In Harnick’s lyrics I hear echoes of the yearning lament of the exiled Psalmist who prays, “How can we sing the songs of the Lord while in a foreign land?” (Psalms 137:4) How, indeed?
One of grace’s greatest miracles surely is seen in exactly this: that God’s people somehow do learn to sing the songs of the Lord while in a foreign land! Somehow, faith is not destroyed in exile but is sustained and even deepened. Somehow, God’s people discover that God is not locked down in Jerusalem or Anatevka but is free to meet them again in new places. The play ends and somehow we know that Teviah will sing in a new place.

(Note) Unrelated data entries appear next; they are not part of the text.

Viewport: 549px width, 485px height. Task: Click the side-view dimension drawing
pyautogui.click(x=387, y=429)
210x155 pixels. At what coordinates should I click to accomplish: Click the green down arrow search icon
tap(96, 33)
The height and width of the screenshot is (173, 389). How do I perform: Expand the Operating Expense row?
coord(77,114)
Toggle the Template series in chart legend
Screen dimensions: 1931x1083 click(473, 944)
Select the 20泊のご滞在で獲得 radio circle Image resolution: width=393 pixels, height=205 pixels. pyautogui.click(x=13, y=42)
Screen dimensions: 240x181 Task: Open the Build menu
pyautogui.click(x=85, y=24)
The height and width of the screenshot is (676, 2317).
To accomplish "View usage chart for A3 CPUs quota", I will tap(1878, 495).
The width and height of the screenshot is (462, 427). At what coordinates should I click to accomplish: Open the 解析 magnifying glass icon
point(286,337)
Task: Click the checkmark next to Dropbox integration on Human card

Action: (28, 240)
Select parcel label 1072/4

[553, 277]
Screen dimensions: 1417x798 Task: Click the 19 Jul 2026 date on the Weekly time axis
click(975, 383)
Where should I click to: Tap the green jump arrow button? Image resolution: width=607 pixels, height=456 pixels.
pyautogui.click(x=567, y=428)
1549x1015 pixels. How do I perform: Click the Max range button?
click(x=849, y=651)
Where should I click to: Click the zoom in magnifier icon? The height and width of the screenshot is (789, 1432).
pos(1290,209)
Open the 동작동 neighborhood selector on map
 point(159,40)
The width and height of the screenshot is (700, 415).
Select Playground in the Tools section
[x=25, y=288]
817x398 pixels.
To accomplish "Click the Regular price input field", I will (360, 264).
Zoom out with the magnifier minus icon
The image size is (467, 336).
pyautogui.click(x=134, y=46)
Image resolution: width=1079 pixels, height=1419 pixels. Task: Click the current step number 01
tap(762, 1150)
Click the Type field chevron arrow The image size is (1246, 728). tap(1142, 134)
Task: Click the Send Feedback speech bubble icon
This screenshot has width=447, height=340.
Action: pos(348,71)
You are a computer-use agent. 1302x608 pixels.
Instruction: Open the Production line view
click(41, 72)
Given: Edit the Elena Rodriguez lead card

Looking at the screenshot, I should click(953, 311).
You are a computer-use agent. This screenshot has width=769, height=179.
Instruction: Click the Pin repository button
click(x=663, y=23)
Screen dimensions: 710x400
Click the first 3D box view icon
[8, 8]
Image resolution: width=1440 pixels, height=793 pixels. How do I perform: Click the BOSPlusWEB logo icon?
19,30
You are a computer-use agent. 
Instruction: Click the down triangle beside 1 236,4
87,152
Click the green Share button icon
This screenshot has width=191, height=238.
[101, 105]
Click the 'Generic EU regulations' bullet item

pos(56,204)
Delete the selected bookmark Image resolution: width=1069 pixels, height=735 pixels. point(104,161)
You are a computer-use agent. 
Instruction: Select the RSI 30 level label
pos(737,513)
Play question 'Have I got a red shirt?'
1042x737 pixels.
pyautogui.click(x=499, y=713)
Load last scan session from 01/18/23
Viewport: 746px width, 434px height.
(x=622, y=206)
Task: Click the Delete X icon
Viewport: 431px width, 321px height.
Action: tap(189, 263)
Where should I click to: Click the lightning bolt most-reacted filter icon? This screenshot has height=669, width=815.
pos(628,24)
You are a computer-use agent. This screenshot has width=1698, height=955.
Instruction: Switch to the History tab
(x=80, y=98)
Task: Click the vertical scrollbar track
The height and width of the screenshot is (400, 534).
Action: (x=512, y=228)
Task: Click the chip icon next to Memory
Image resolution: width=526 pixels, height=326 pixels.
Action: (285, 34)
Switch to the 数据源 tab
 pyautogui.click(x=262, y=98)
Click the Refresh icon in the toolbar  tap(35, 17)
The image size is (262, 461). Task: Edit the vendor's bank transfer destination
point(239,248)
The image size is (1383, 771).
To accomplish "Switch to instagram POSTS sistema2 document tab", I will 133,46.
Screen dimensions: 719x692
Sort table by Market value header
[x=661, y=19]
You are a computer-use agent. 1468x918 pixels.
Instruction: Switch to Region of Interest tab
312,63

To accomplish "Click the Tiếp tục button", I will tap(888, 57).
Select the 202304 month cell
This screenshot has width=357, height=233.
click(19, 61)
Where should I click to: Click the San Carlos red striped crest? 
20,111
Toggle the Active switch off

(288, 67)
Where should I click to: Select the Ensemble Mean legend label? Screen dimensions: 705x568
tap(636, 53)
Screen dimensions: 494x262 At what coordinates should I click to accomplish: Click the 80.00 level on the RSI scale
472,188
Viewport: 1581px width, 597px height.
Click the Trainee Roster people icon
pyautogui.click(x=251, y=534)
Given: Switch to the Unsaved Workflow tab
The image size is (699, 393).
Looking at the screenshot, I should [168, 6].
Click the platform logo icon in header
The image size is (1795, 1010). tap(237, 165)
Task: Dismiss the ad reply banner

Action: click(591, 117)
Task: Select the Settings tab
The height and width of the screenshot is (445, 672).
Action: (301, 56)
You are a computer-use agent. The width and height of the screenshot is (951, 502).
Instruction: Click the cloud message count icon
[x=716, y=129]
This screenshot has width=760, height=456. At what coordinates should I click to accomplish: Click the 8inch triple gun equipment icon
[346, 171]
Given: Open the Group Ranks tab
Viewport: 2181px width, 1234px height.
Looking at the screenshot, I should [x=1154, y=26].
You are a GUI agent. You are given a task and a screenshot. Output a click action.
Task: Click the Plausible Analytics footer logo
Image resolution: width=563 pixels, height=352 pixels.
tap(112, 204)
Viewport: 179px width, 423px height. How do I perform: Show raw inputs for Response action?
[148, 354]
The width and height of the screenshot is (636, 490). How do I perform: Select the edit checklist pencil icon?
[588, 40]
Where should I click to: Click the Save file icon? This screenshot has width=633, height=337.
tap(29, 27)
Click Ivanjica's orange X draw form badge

Most of us are not from the Conejo Valley. Some of us moved here with considerable anxiety and uncertainty. We wondered, could we sing the Lord’s song in a strange land? Would God—could God—sustain us and protect our loved ones in this strange new place? Would we—could we—faithfully love God and neighbor in this “foreign land”? To our amazement, we discovered that God was already alive and working here. Unlike Visa, which is only “everywhere you want to be,” we find God even in the places we were sure we didn’t want to be. Far from being limited to our beloved hometowns, God, whom even the highest heavens cannot contain, goes ever before us. As John Browing’s hymn reminds us, “Thy children shall not faint nor fear, Sustained by this delightful thought; Since Thou our God, art everywhere, They cannot be where Thou art not.” Even in Anatevka.